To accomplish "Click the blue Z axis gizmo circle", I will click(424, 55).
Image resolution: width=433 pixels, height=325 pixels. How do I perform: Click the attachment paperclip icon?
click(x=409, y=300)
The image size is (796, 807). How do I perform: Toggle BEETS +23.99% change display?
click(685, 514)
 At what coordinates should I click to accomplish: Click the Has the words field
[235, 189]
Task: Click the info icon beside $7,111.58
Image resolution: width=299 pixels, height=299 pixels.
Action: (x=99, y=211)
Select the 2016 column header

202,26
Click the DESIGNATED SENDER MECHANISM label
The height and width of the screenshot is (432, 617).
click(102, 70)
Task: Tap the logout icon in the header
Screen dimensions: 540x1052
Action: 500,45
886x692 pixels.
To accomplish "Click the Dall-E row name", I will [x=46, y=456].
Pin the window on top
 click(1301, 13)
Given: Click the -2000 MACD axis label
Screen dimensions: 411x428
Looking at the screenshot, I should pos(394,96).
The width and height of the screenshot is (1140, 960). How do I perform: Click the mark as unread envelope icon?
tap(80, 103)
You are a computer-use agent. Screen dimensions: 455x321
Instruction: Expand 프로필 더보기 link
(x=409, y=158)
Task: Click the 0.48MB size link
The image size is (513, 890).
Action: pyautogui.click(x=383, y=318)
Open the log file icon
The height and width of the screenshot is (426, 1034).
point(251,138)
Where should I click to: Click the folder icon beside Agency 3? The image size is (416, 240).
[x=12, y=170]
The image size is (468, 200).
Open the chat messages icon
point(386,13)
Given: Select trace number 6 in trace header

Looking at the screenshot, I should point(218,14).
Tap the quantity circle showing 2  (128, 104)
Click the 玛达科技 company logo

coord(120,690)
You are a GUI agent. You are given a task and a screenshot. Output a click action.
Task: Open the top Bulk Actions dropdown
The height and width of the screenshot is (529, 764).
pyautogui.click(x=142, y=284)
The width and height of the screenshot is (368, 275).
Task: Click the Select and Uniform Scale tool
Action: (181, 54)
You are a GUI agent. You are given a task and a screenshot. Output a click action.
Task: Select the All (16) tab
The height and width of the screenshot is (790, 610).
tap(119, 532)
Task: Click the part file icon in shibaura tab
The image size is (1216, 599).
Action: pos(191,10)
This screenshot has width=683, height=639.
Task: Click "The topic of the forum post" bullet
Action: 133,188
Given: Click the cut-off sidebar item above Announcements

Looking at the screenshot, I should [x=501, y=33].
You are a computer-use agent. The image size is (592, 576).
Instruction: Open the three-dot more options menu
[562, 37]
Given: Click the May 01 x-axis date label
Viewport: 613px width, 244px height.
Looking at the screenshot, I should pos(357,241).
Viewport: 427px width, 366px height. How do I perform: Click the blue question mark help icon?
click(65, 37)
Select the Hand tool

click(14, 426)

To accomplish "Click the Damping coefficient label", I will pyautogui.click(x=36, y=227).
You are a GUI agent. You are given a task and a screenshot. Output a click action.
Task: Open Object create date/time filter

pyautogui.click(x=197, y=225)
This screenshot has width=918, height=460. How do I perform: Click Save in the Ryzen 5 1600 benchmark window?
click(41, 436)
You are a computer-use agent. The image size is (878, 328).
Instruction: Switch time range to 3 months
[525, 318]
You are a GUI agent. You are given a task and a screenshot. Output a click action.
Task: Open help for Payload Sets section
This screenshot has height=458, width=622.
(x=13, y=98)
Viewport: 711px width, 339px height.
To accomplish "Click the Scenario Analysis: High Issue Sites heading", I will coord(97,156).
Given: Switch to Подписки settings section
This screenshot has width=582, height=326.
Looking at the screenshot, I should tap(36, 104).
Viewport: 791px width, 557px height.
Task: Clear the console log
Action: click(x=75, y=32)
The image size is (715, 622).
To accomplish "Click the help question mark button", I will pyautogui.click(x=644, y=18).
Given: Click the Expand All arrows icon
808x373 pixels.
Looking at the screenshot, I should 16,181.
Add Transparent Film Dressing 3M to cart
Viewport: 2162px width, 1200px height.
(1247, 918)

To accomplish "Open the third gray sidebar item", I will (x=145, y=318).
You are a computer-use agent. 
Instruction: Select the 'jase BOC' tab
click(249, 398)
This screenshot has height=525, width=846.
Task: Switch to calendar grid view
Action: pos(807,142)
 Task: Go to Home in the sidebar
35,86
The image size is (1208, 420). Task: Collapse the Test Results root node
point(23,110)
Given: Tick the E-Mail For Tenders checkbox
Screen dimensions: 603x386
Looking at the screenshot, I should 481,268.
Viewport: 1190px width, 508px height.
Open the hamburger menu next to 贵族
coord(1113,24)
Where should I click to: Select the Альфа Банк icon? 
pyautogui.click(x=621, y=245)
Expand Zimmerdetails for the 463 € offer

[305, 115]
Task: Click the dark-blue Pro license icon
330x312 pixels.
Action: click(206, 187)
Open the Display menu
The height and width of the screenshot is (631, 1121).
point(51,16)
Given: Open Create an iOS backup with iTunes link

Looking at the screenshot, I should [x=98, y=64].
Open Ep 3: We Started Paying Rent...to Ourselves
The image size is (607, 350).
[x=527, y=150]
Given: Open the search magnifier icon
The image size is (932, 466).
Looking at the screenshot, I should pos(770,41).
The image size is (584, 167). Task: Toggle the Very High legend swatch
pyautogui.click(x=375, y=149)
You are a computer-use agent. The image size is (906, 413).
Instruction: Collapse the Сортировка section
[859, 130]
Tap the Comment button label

TASK STATEMENT
Take the lines above from the one containing "Tap the quantity" down to the one containing "Viewport: 711px width, 339px height.", and transcribe them exactly, both ends included.

COMPLETED EXERCISE
Tap the quantity circle showing 2  (128, 104)
Click the 玛达科技 company logo

coord(120,690)
You are a GUI agent. You are given a task and a screenshot. Output a click action.
Task: Open the top Bulk Actions dropdown
The height and width of the screenshot is (529, 764).
pyautogui.click(x=142, y=284)
The width and height of the screenshot is (368, 275).
Task: Click the Select and Uniform Scale tool
Action: (181, 54)
You are a GUI agent. You are given a task and a screenshot. Output a click action.
Task: Select the All (16) tab
The height and width of the screenshot is (790, 610).
tap(119, 532)
Task: Click the part file icon in shibaura tab
The image size is (1216, 599).
Action: pos(191,10)
This screenshot has width=683, height=639.
Task: Click "The topic of the forum post" bullet
Action: 133,188
Given: Click the cut-off sidebar item above Announcements

Looking at the screenshot, I should [x=501, y=33].
You are a computer-use agent. The image size is (592, 576).
Instruction: Open the three-dot more options menu
[562, 37]
Given: Click the May 01 x-axis date label
Viewport: 613px width, 244px height.
Looking at the screenshot, I should pos(357,241).
Viewport: 427px width, 366px height. How do I perform: Click the blue question mark help icon?
click(65, 37)
Select the Hand tool

click(14, 426)

To accomplish "Click the Damping coefficient label", I will pyautogui.click(x=36, y=227).
You are a GUI agent. You are given a task and a screenshot. Output a click action.
Task: Open Object create date/time filter

pyautogui.click(x=197, y=225)
This screenshot has width=918, height=460. How do I perform: Click Save in the Ryzen 5 1600 benchmark window?
click(41, 436)
You are a computer-use agent. The image size is (878, 328).
Instruction: Switch time range to 3 months
[525, 318]
You are a GUI agent. You are given a task and a screenshot. Output a click action.
Task: Open help for Payload Sets section
This screenshot has height=458, width=622.
(x=13, y=98)
Viewport: 711px width, 339px height.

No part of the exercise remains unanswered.